Aim of the exercise —
Can you rewrite the lines from the one with "Where should I click to: Open the Importuj" up to and including the one with "Click Lucian Ruscanu's", changing "avatar" to "icon" and leaving everything else untouched?

Data listing —
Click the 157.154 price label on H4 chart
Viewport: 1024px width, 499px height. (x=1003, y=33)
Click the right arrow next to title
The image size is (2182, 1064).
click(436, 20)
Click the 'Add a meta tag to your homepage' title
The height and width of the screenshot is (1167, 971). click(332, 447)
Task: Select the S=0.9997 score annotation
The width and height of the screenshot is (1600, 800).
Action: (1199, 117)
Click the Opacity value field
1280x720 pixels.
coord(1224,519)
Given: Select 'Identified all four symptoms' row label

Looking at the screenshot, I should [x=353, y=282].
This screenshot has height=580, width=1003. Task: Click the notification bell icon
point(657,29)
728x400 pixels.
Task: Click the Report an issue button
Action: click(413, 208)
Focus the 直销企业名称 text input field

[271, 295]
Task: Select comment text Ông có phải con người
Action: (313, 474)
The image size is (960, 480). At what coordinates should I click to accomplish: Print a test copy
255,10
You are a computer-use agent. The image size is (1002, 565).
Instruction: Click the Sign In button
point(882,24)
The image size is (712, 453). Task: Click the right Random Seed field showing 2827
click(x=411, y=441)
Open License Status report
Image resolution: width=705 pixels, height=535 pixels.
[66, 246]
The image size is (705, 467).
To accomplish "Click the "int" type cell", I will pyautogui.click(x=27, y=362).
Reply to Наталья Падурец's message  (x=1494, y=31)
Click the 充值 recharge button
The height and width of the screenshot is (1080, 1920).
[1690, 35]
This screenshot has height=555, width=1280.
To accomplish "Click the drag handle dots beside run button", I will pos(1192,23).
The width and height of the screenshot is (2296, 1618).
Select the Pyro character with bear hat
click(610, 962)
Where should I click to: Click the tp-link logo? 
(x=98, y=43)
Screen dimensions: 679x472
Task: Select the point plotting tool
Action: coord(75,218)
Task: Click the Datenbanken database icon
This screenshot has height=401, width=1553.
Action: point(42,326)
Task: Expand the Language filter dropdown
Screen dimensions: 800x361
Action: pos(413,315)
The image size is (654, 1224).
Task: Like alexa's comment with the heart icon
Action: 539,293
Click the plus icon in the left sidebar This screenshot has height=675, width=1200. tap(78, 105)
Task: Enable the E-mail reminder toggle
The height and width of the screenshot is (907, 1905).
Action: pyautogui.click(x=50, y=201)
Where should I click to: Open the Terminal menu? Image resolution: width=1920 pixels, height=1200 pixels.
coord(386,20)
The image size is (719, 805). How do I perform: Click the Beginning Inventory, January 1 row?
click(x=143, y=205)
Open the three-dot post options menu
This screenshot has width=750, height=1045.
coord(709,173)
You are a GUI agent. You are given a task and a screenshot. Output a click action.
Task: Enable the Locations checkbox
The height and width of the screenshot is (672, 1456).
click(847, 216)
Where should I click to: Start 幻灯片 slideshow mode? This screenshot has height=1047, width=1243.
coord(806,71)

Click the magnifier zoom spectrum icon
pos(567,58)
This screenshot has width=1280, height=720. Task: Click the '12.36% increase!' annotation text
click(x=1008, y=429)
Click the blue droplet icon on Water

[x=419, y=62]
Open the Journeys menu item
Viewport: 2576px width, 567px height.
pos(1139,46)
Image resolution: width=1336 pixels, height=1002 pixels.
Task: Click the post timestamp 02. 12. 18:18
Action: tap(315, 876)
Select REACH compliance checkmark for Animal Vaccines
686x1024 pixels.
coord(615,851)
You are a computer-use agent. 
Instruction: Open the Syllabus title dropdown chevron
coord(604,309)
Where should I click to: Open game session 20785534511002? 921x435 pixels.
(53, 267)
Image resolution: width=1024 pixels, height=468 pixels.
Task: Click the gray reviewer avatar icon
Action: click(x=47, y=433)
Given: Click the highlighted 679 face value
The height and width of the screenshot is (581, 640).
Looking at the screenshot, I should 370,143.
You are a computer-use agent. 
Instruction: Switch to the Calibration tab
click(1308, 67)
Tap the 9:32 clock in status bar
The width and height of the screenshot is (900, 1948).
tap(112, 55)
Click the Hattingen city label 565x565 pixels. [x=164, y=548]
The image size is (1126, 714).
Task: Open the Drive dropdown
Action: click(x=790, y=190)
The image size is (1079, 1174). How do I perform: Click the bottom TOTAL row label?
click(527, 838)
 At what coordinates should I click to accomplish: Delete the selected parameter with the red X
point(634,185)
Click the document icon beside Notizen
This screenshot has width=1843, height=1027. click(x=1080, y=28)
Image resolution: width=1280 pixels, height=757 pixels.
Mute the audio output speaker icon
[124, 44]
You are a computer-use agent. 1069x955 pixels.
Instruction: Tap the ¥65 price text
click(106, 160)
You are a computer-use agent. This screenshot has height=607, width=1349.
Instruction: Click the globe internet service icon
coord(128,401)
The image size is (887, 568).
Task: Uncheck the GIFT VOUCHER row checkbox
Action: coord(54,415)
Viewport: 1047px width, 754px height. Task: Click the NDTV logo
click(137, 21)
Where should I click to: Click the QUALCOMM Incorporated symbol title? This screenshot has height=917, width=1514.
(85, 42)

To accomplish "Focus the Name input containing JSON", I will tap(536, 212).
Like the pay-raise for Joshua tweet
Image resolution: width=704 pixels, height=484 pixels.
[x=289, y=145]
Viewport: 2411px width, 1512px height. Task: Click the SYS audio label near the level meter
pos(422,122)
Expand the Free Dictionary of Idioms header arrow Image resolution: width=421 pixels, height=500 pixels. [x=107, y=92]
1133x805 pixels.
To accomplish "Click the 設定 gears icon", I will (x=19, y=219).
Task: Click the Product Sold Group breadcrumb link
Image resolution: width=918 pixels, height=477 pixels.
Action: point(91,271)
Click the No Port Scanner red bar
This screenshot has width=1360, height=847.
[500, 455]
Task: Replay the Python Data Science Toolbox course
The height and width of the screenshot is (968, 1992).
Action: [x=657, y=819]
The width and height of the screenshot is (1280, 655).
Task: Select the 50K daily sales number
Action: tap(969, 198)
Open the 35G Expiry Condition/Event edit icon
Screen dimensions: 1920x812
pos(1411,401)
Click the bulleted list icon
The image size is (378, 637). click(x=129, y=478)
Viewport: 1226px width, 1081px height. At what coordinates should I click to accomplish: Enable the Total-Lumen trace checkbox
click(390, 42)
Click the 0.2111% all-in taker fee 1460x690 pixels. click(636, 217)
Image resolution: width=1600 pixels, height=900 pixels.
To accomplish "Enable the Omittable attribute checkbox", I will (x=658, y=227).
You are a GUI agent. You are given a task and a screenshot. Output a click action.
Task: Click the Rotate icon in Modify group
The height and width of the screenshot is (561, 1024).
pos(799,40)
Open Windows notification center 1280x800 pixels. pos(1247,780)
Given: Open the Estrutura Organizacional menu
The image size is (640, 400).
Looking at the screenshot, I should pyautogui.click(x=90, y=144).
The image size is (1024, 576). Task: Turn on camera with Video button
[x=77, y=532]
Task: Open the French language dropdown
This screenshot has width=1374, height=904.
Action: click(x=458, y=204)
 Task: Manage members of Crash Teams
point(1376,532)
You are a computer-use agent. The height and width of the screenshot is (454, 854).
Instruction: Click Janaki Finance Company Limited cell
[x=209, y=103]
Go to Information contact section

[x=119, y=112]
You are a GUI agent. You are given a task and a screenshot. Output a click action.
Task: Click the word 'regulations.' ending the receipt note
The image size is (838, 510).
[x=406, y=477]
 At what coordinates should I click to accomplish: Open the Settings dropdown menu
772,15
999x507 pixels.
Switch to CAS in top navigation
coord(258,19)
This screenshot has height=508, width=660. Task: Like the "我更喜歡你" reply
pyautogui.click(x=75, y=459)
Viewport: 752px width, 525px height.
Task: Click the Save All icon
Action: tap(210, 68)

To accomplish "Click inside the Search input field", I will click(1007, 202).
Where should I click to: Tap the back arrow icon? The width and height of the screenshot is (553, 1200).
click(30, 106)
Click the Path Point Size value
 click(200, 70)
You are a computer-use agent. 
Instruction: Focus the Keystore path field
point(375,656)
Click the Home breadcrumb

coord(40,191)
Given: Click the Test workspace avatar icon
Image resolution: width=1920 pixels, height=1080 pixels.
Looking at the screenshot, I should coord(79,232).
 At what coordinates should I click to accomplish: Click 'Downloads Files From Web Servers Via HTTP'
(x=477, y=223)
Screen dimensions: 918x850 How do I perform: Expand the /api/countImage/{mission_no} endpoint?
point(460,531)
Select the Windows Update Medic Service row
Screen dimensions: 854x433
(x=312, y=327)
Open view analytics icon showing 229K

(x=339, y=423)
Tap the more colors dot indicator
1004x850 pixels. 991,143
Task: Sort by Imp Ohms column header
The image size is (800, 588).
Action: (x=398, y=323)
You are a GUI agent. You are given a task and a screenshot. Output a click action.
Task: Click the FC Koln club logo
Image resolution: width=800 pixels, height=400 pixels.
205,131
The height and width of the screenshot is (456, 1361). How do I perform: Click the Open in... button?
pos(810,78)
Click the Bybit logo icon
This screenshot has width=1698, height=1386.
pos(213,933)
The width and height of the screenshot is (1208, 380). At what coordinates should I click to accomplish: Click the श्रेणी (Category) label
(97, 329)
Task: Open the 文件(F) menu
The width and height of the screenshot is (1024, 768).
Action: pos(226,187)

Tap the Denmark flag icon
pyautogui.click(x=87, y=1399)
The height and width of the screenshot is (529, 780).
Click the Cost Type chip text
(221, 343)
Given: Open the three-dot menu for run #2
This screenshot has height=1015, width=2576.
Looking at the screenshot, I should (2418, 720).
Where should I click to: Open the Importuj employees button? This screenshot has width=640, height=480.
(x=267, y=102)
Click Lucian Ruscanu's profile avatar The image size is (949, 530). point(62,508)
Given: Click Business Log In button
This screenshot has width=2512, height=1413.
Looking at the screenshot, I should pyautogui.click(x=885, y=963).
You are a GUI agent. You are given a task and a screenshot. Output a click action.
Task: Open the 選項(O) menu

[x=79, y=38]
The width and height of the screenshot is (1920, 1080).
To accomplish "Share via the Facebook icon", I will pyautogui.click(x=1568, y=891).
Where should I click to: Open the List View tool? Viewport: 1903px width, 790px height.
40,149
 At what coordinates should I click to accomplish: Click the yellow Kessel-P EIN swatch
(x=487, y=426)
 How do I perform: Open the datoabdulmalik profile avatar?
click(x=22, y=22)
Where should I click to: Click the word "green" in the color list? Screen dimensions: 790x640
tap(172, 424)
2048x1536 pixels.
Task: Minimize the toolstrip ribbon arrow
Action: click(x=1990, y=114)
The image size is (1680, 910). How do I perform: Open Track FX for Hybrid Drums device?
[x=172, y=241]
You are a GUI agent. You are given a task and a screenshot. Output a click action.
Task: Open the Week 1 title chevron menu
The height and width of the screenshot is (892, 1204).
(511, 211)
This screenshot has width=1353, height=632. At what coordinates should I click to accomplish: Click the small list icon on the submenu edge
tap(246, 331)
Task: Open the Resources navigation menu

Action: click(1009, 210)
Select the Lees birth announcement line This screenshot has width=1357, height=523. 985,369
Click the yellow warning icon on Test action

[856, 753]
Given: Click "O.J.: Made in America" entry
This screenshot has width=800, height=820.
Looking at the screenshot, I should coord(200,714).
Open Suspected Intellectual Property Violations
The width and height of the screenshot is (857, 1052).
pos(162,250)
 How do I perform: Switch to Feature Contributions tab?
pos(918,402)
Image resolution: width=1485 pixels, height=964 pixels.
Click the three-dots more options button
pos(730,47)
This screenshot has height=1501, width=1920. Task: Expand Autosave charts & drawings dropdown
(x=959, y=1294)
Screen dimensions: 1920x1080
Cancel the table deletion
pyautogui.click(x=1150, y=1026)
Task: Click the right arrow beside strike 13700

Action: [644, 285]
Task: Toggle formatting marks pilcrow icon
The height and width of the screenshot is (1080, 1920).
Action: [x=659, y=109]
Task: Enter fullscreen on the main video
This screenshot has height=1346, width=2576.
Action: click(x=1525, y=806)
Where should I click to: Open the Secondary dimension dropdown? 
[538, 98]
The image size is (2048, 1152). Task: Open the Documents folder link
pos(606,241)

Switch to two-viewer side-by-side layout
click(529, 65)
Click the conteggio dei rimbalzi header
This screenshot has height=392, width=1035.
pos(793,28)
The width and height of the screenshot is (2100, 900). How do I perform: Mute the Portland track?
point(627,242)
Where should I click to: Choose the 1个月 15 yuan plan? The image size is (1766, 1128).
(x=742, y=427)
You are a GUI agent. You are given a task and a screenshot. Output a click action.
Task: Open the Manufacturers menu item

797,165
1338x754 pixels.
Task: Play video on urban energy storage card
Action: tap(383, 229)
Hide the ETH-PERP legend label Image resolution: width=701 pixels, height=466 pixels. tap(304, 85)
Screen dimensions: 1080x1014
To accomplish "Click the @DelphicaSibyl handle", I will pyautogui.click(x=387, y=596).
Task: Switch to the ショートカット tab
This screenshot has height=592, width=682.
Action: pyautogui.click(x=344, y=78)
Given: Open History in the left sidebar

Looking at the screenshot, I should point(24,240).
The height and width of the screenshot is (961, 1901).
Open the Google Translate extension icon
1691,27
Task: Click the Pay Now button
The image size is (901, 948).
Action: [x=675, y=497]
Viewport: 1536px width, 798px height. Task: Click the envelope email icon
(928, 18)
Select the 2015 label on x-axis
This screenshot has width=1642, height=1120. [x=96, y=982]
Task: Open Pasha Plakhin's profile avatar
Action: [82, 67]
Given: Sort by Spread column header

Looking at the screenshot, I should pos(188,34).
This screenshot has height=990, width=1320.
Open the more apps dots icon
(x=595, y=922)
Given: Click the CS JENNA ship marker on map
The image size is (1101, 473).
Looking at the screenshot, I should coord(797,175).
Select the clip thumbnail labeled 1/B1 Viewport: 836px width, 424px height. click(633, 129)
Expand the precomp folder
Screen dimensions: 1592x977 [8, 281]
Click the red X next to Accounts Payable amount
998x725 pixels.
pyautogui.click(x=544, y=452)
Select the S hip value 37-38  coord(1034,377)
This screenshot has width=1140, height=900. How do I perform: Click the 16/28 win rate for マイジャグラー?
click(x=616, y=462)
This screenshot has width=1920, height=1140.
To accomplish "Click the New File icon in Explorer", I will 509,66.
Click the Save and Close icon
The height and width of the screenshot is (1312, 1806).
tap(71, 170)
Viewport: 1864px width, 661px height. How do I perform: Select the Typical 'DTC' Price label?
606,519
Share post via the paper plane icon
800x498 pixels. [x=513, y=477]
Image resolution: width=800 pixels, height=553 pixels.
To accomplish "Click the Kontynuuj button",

Response to the exercise —
Where should I click to: Open the Importuj employees button? This screenshot has width=640, height=480.
(x=267, y=102)
Click Lucian Ruscanu's profile icon The image size is (949, 530). point(62,508)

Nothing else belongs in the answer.